A governante falava aos jornalistas após a inauguração de um ginásio e dois quartos de visitas íntimas no Estabelecimento Prisional do Montijo, no distrito de Setúbal, uma instituição onde apenas existem dois telefones para cerca de 190 reclusos.

"Dar a possibilidade a quem está privado de liberdade de falar com a sua família é muito importante para a saúde mental, para as pessoas que têm saudades, precisam de desabafar, há pessoas com vários filhos, têm mulher e precisam de tempo e dessa possibilidade", explicou.

Além disso, na visão da secretária de Estado, também poderá ajudar a "atenuar" a entrada de telemóveis nas prisões.

"O que nós queremos sobretudo é ajudar quem cá está [na prisão] a ter uma maior facilidade em comunicar com os seus parentes, mas obviamente que também terá esse reflexo, irá diminuir [o tráfico de telemóveis] e há estudos internacionais, nomeadamente em França, em que os resultados foram positivos.
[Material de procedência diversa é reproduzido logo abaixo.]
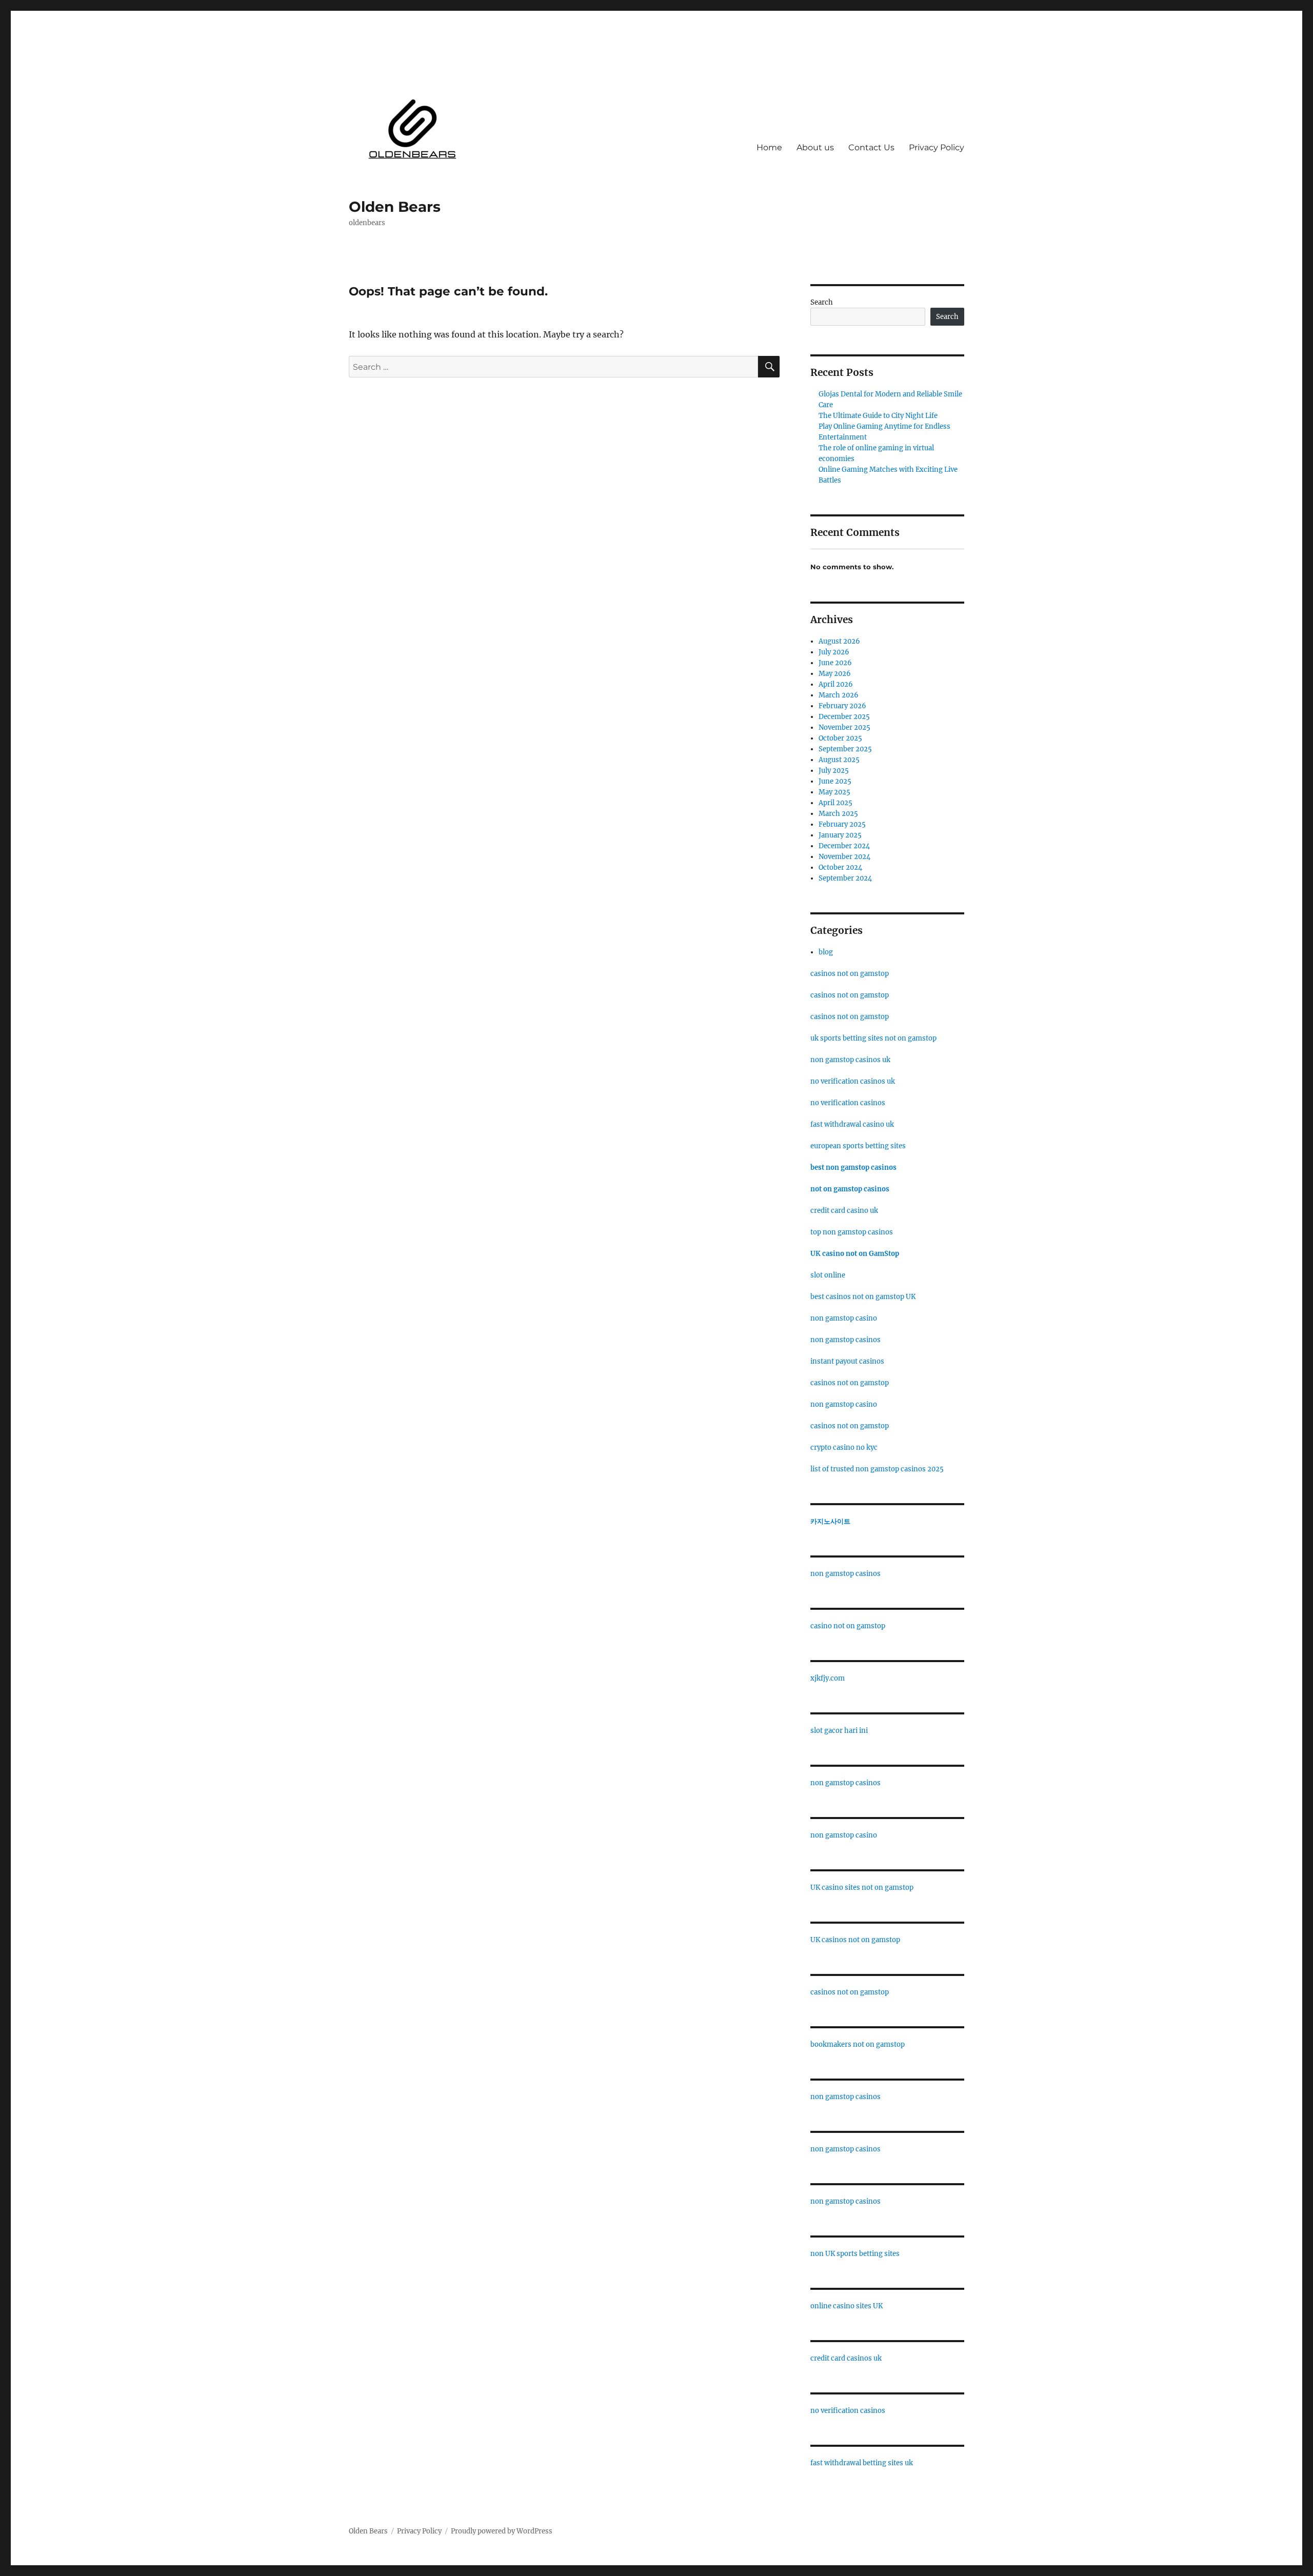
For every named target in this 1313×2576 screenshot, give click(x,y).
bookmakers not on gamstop (857, 2044)
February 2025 (842, 824)
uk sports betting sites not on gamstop (873, 1038)
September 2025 (845, 749)
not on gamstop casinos (849, 1189)
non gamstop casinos (845, 1339)
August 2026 (839, 641)
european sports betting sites (858, 1146)
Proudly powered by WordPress (501, 2531)
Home (769, 147)
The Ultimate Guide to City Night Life (878, 415)
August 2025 (839, 759)
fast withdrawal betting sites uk (861, 2463)
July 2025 (834, 770)
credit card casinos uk (846, 2358)
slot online (827, 1275)
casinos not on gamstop (849, 973)
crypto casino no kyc (844, 1447)
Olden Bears (395, 206)
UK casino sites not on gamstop (861, 1887)
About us (815, 147)
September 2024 (845, 878)
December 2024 (844, 846)
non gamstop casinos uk (850, 1059)
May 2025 (834, 792)
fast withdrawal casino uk (852, 1124)
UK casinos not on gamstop (855, 1939)
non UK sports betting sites (855, 2253)
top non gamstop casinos (851, 1232)
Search (821, 302)
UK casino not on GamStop (854, 1253)
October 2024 (840, 867)
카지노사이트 (830, 1521)
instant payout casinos (847, 1361)
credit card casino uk (844, 1210)
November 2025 (844, 727)
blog (826, 952)
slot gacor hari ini (839, 1730)
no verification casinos (847, 1103)
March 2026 (839, 695)
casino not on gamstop (847, 1626)
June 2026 (835, 662)
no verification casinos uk (852, 1081)
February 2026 (842, 706)
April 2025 (835, 802)
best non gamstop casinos (853, 1167)
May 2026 (835, 673)
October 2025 (840, 738)
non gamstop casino (843, 1318)
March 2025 (838, 813)
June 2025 (835, 781)
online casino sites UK (846, 2306)
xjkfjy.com (827, 1678)
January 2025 (840, 835)
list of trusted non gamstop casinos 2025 (877, 1469)
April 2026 (836, 684)
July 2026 (834, 652)
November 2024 (844, 856)
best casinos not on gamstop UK (863, 1296)
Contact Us (871, 147)
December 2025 (844, 716)
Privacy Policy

Agora erradicar, claro que não vai erradicar", mencionou.

Segundo o diretor-geral da Reinserção e Serviços Prisionais, Rómulo Augusto Mateus, estudos internacionais revelam que "cerca de 95% dos reclusos querem o telemóvel para falar com a família" e que, nos países onde foram aumentados os telefones, "o tráfico de telemóveis caiu a pique" e a tensão entre reclusos e guardas prisionais "ficou bastante diminuída".

"Chegou-se à conclusão que facilitar a comunicação regular do recluso com o seu familiar fortalece os laços sociais do recluso, salvaguarda os laços de inclusão com a sociedade e, portanto, tudo o que é bom para a reinserção, é bom para a sociedade", defendeu.

Segundo o responsável, o código de execução de penas "foi escrito há dez anos" e é preciso uma "alteração do paradigma", tendo já proposto ao Ministério da Justiça o aumento da duração de chamada, que neste momento se restringe a uma ligação por dia, durante cinco minutos.

Tendo em conta o caso da prisão que estava a visitar, em que apenas existem dois telefones, Rómulo Augusto Mateus frisou que "é amplamente insuficiente", tendo já ordenado "a instalação de mais 172 telefones das alas comuns dos estabelecimentos prisionais" em todo o país.

Quando questionado sobre os inibidores de comunicações, o diretor-geral avançou que vão lançar este ano dois projetos pilotos onde esta opção será testada, contudo, advertiu que "não é uma solução tecnicamente inócua, que tem muitas dificuldades".

Além de um ginásio, nesta visita foram inaugurados dois quartos de visitas íntimas que foram requalificados nos últimos cinco meses pelos prisioneiros, o que levou Rómulo Augusto Mateus a lembrar que os reclusos em prisão preventiva não têm direito a esta opção, equacionando uma proposta de alteração à lei das visitas.

"Penso que é uma solução que temos de olhar para elas. Não vejo obstáculos para que avance", referiu.

Também a secretária de Estado da Justiça mostrou alguma abertura em relação a esta medida: "porque não, se estão privados de liberdade mesmo enquanto estão em sistema de prisão preventiva e ainda por cima nem sequer estão condenados, portanto, quanto mais possibilidades tivermos de lhes garantir uma vida o mais próximo daquilo que tinham cá fora, tanto melhor porque até podem ser absolvidos. Não vejo nenhum obstáculo, vejo com bons olhos", concluiu.